An information board that was set up at the open house regarding the supportive housing project proposed for Cranberry Road in Nanaimo’s south end. (NANAIMO NEWS BULLETIN photo)

An information board that was set up at the open house regarding the supportive housing project proposed for Cranberry Road in Nanaimo’s south end. (NANAIMO NEWS BULLETIN photo)

Province won’t give City of Nanaimo an extension for supportive housing project

$7.25 million will be allocated to another community, says councillor

Nanaimo won’t be allowed an extension to try to take advantage of provincial funding for supportive housing.

City of Nanaimo Coun. Jerry Hong told the News Bulletin that the Ministry of Municipal Affairs and Housing has decided to reallocate $7.25 million in funding, which had initially been announced for a 44-unit modular supportive-housing project at 1425 Cranberry Rd., to another community.

The Chase River project was rejected by councillors in late February.
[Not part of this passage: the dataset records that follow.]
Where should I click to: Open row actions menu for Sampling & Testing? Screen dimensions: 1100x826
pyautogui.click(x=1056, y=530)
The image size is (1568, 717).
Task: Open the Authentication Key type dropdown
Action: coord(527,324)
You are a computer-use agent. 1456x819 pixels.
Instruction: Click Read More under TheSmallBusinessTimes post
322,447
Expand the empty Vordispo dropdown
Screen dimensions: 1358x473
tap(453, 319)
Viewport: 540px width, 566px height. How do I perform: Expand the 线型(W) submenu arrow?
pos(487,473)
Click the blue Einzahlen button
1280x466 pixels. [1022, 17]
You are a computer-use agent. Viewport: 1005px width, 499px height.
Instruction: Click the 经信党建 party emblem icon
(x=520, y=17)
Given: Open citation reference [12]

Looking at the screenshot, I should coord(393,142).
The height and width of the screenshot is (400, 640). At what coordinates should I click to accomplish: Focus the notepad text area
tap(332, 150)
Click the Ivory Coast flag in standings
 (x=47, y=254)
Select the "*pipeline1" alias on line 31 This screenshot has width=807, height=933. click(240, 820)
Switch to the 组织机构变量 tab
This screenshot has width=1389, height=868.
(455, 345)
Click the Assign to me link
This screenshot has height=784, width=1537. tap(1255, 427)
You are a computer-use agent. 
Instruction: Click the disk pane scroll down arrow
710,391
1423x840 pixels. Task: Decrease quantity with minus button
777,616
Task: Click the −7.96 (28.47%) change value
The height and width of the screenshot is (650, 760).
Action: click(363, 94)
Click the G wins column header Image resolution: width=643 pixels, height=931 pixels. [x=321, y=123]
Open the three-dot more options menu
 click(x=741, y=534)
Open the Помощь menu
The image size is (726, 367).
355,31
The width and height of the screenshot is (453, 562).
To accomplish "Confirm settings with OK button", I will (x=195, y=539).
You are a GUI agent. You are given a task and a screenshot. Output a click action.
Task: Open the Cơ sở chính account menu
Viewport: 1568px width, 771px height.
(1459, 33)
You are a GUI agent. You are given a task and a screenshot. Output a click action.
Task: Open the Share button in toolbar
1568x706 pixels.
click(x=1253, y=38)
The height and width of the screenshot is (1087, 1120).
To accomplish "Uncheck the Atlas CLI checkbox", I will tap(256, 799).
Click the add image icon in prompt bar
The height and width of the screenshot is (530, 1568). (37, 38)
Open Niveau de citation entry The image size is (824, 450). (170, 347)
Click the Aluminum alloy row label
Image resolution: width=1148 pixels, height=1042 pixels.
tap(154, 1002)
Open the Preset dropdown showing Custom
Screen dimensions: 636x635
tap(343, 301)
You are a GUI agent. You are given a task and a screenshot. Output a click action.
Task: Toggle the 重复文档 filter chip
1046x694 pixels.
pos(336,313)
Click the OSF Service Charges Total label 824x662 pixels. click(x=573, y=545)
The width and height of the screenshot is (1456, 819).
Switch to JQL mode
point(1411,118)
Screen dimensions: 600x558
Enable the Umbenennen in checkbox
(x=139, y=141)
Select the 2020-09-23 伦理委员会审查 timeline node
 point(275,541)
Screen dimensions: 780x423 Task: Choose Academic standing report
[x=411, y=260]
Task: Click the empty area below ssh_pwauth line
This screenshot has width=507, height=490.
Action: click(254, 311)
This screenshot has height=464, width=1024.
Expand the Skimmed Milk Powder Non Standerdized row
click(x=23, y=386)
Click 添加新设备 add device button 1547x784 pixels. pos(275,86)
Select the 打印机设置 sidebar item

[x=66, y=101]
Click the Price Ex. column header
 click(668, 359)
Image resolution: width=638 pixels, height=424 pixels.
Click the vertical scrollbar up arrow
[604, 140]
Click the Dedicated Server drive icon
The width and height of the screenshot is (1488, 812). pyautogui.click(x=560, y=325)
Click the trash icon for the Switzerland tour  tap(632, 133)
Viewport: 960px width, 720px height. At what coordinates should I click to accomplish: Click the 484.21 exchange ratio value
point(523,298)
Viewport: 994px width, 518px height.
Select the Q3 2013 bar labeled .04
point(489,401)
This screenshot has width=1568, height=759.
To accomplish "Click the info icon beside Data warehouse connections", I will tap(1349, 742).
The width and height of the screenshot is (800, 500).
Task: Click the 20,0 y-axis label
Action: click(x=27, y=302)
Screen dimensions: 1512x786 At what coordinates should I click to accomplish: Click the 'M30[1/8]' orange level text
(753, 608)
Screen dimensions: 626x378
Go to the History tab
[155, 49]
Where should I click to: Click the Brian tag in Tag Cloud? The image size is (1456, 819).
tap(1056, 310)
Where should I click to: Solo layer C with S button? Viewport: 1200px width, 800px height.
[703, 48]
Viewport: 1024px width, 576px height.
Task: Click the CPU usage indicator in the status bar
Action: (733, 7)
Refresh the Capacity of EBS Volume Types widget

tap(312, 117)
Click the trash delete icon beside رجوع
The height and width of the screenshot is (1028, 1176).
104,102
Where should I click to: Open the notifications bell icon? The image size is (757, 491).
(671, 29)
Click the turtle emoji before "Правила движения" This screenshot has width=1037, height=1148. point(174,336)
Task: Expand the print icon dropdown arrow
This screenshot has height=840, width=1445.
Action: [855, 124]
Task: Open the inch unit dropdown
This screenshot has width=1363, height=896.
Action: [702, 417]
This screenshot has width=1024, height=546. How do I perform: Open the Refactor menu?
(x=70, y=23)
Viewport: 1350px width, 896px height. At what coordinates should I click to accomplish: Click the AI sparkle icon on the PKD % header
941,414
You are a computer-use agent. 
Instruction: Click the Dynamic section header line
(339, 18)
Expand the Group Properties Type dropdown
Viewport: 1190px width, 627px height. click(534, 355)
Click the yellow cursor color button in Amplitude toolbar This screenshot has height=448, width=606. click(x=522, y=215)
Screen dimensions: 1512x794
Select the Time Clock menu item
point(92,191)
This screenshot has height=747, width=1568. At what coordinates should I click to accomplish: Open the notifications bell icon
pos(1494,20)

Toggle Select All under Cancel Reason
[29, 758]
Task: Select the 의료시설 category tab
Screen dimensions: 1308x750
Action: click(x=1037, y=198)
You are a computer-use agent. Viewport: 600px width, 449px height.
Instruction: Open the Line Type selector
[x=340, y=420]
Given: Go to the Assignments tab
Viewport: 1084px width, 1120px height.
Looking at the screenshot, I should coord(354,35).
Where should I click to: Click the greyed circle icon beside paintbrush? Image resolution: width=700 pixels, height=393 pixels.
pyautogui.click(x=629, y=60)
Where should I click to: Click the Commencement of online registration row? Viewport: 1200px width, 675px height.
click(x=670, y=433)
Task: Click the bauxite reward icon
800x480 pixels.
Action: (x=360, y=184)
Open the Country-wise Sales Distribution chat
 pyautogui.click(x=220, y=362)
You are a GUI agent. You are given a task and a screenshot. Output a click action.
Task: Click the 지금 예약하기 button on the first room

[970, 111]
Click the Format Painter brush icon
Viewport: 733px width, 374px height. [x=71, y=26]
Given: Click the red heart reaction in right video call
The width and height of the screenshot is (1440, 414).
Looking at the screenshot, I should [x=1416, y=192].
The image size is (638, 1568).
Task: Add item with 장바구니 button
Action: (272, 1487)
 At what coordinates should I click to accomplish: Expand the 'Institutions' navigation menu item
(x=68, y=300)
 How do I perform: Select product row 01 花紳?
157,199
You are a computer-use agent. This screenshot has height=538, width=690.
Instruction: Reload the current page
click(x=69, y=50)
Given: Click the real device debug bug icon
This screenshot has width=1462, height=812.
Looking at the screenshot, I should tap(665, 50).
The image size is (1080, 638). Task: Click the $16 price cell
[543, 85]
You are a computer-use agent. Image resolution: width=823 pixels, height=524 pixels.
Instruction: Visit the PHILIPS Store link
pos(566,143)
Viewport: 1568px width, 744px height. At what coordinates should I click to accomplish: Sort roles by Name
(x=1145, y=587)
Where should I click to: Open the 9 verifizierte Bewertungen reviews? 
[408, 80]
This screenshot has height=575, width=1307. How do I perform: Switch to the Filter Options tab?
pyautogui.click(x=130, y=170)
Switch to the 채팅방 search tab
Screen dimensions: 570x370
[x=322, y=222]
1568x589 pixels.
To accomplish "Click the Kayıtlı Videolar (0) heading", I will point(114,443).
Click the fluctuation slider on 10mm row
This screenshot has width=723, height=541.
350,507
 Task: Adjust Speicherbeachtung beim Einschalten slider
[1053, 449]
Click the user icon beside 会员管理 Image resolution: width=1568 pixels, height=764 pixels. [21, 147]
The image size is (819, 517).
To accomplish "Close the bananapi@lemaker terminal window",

It was to be a partnership between B.C. Housing, Pacific Housing and the city and would have broken ground this year.

On Monday, Nanaimo city council unanimously supported a motion to the ministry to formally request an extension to the time frame in order to complete the modular housing project, but the request was denied.

“I think they were just anxious to get it out and there is going to be another opportunity and we will definitely be trying to apply,” Hong said, adding that the biggest problem councillors faced was a lack of city-owned land in the Chase River area.

Coun. Gord Fuller called the province’s decision very disappointing and wasn’t happy with how he and other councillors found out about the decision.

“It’s extremely unfortunate,” he said.

RELATED: Chase River residents oppose supportive housing proposal

RELATED: City will look at other locations for supportive housing

RELATED: Supportive housing project won’t go ahead at Cranberry Road site

Concerns had been raised by residents in the Chase River neighbourhood about the project’s proposed location.

“The residents … they were fully supportive of the project but it was just the location of the project being next to a daycare and an elementary school that was concerning, which is understandable,” Hong said.

Hong said it’s very likely that the province never even got the city’s letter because it would have been sent either this past Tuesday or Wednesday.

During a provincial budget round-table discussion at Nanaimo’s Coast Bastion Hotel last week, Hong asked B.C. Finance Minister Carole James for an extension to the timeline to take advantage of the modular supportive housing program, and she assured him the program would have a second round of funding.

Hong said the province has encouraged the city to apply in the future when it has secured land.

“We will still have an opportunity to get the funding,” he said. “We are disappointed, but this gives us time to prepare and prepare the neighbourhood. This gives us time to find what we are looking for and get the proper consultation with the public and I think that is going to be the key.”